| TRY IT |
Retype all of the data that follows, line for line.
(Beginning of PROVIDED DATA)
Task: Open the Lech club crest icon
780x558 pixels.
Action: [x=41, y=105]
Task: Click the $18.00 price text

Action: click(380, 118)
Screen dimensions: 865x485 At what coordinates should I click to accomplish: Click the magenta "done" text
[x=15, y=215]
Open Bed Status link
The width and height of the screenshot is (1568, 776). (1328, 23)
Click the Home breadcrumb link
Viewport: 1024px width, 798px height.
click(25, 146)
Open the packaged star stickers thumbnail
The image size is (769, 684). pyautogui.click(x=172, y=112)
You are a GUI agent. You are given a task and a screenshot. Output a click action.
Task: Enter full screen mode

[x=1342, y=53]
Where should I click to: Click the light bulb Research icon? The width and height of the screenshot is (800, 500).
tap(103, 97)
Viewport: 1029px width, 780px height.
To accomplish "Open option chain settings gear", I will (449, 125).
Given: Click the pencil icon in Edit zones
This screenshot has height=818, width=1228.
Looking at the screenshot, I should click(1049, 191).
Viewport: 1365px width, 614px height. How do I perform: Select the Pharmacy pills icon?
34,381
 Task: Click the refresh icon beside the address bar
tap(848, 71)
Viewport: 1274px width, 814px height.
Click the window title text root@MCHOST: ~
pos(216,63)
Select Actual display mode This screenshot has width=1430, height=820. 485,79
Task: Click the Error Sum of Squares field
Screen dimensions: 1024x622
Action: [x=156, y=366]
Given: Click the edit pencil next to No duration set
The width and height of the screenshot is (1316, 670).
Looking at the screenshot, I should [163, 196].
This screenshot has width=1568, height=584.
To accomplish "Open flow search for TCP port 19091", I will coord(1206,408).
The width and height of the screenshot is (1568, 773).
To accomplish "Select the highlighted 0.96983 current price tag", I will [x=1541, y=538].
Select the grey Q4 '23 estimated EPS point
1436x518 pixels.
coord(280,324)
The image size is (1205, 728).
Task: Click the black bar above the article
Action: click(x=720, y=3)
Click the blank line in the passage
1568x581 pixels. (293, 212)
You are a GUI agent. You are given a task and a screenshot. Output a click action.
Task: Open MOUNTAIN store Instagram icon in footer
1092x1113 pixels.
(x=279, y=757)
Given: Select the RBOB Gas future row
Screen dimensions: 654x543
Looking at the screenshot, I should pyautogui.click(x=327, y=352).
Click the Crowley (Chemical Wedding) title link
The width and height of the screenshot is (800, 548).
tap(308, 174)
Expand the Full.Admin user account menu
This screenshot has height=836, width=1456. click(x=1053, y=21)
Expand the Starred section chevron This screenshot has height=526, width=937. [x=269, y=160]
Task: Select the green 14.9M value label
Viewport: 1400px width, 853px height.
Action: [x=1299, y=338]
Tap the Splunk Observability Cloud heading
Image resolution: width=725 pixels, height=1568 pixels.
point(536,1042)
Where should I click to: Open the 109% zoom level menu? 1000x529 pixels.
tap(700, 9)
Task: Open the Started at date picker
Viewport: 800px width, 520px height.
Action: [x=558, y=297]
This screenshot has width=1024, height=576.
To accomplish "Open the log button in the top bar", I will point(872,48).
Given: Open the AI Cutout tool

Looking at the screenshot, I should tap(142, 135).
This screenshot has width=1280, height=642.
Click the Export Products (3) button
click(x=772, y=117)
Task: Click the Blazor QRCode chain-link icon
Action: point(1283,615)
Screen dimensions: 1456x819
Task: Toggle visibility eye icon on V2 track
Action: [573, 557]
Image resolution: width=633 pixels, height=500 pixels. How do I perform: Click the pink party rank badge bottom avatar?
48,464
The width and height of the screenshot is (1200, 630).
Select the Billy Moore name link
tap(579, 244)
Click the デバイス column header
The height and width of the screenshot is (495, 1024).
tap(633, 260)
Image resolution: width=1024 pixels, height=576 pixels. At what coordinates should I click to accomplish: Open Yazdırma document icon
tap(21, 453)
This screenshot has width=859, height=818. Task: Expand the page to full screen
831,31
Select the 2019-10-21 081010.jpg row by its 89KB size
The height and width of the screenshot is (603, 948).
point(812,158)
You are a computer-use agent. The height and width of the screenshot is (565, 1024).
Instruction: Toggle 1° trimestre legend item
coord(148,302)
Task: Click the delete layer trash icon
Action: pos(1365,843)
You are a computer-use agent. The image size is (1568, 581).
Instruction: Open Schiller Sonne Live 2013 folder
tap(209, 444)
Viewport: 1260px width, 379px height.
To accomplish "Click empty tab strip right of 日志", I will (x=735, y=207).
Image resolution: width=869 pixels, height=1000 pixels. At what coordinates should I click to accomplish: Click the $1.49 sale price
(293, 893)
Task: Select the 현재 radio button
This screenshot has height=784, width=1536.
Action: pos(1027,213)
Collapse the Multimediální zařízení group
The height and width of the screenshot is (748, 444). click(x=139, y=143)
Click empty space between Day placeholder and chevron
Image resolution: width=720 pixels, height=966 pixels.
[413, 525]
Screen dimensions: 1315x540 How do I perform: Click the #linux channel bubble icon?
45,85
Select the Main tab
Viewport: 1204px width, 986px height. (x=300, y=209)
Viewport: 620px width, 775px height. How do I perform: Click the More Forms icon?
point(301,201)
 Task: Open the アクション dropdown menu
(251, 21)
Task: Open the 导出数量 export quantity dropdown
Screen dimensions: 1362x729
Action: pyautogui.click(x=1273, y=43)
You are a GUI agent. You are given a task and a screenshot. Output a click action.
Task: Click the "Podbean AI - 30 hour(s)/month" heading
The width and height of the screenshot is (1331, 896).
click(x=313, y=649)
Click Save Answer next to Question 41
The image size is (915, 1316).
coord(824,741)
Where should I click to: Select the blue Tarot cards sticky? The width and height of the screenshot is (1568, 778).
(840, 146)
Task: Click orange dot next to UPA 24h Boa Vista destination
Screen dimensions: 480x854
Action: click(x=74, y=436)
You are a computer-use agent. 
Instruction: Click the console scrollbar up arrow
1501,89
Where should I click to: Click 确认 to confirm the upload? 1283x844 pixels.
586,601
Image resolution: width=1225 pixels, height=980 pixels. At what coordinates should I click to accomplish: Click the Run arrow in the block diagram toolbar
(End of PROVIDED DATA)
| ANSWER FOR THE TASK |
Task: Open the Lech club crest icon
780x558 pixels.
Action: [x=41, y=105]
Task: Click the $18.00 price text

Action: click(380, 118)
Screen dimensions: 865x485 At what coordinates should I click to accomplish: Click the magenta "done" text
[x=15, y=215]
Open Bed Status link
The width and height of the screenshot is (1568, 776). (1328, 23)
Click the Home breadcrumb link
Viewport: 1024px width, 798px height.
click(25, 146)
Open the packaged star stickers thumbnail
The image size is (769, 684). pyautogui.click(x=172, y=112)
You are a GUI agent. You are given a task and a screenshot. Output a click action.
Task: Enter full screen mode

[x=1342, y=53]
Where should I click to: Click the light bulb Research icon? The width and height of the screenshot is (800, 500).
tap(103, 97)
Viewport: 1029px width, 780px height.
To accomplish "Open option chain settings gear", I will (449, 125).
Given: Click the pencil icon in Edit zones
This screenshot has height=818, width=1228.
Looking at the screenshot, I should click(1049, 191).
Viewport: 1365px width, 614px height. How do I perform: Select the Pharmacy pills icon?
34,381
 Task: Click the refresh icon beside the address bar
tap(848, 71)
Viewport: 1274px width, 814px height.
Click the window title text root@MCHOST: ~
pos(216,63)
Select Actual display mode This screenshot has width=1430, height=820. 485,79
Task: Click the Error Sum of Squares field
Screen dimensions: 1024x622
Action: [x=156, y=366]
Given: Click the edit pencil next to No duration set
The width and height of the screenshot is (1316, 670).
Looking at the screenshot, I should [163, 196].
This screenshot has width=1568, height=584.
To accomplish "Open flow search for TCP port 19091", I will coord(1206,408).
The width and height of the screenshot is (1568, 773).
To accomplish "Select the highlighted 0.96983 current price tag", I will [x=1541, y=538].
Select the grey Q4 '23 estimated EPS point
1436x518 pixels.
coord(280,324)
The image size is (1205, 728).
Task: Click the black bar above the article
Action: click(x=720, y=3)
Click the blank line in the passage
1568x581 pixels. (293, 212)
You are a GUI agent. You are given a task and a screenshot. Output a click action.
Task: Open MOUNTAIN store Instagram icon in footer
1092x1113 pixels.
(x=279, y=757)
Given: Select the RBOB Gas future row
Screen dimensions: 654x543
Looking at the screenshot, I should pyautogui.click(x=327, y=352).
Click the Crowley (Chemical Wedding) title link
The width and height of the screenshot is (800, 548).
tap(308, 174)
Expand the Full.Admin user account menu
This screenshot has height=836, width=1456. click(x=1053, y=21)
Expand the Starred section chevron This screenshot has height=526, width=937. [x=269, y=160]
Task: Select the green 14.9M value label
Viewport: 1400px width, 853px height.
Action: [x=1299, y=338]
Tap the Splunk Observability Cloud heading
Image resolution: width=725 pixels, height=1568 pixels.
point(536,1042)
Where should I click to: Open the 109% zoom level menu? 1000x529 pixels.
tap(700, 9)
Task: Open the Started at date picker
Viewport: 800px width, 520px height.
Action: [x=558, y=297]
This screenshot has width=1024, height=576.
To accomplish "Open the log button in the top bar", I will point(872,48).
Given: Open the AI Cutout tool

Looking at the screenshot, I should tap(142, 135).
This screenshot has width=1280, height=642.
Click the Export Products (3) button
click(x=772, y=117)
Task: Click the Blazor QRCode chain-link icon
Action: point(1283,615)
Screen dimensions: 1456x819
Task: Toggle visibility eye icon on V2 track
Action: [573, 557]
Image resolution: width=633 pixels, height=500 pixels. How do I perform: Click the pink party rank badge bottom avatar?
48,464
The width and height of the screenshot is (1200, 630).
Select the Billy Moore name link
tap(579, 244)
Click the デバイス column header
The height and width of the screenshot is (495, 1024).
tap(633, 260)
Image resolution: width=1024 pixels, height=576 pixels. At what coordinates should I click to accomplish: Open Yazdırma document icon
tap(21, 453)
This screenshot has width=859, height=818. Task: Expand the page to full screen
831,31
Select the 2019-10-21 081010.jpg row by its 89KB size
The height and width of the screenshot is (603, 948).
point(812,158)
You are a computer-use agent. The height and width of the screenshot is (565, 1024).
Instruction: Toggle 1° trimestre legend item
coord(148,302)
Task: Click the delete layer trash icon
Action: pos(1365,843)
You are a computer-use agent. The image size is (1568, 581).
Instruction: Open Schiller Sonne Live 2013 folder
tap(209, 444)
Viewport: 1260px width, 379px height.
To accomplish "Click empty tab strip right of 日志", I will (x=735, y=207).
Image resolution: width=869 pixels, height=1000 pixels. At what coordinates should I click to accomplish: Click the $1.49 sale price
(293, 893)
Task: Select the 현재 radio button
This screenshot has height=784, width=1536.
Action: pos(1027,213)
Collapse the Multimediální zařízení group
The height and width of the screenshot is (748, 444). click(x=139, y=143)
Click empty space between Day placeholder and chevron
Image resolution: width=720 pixels, height=966 pixels.
[413, 525]
Screen dimensions: 1315x540 How do I perform: Click the #linux channel bubble icon?
45,85
Select the Main tab
Viewport: 1204px width, 986px height. (x=300, y=209)
Viewport: 620px width, 775px height. How do I perform: Click the More Forms icon?
point(301,201)
 Task: Open the アクション dropdown menu
(251, 21)
Task: Open the 导出数量 export quantity dropdown
Screen dimensions: 1362x729
Action: pyautogui.click(x=1273, y=43)
You are a GUI agent. You are given a task and a screenshot. Output a click action.
Task: Click the "Podbean AI - 30 hour(s)/month" heading
The width and height of the screenshot is (1331, 896).
click(x=313, y=649)
Click Save Answer next to Question 41
The image size is (915, 1316).
coord(824,741)
Where should I click to: Select the blue Tarot cards sticky? The width and height of the screenshot is (1568, 778).
(840, 146)
Task: Click orange dot next to UPA 24h Boa Vista destination
Screen dimensions: 480x854
Action: click(x=74, y=436)
You are a computer-use agent. 
Instruction: Click the console scrollbar up arrow
1501,89
Where should I click to: Click 确认 to confirm the upload? 1283x844 pixels.
586,601
Image resolution: width=1225 pixels, height=980 pixels. At what coordinates should I click to accomplish: Click the Run arrow in the block diagram toolbar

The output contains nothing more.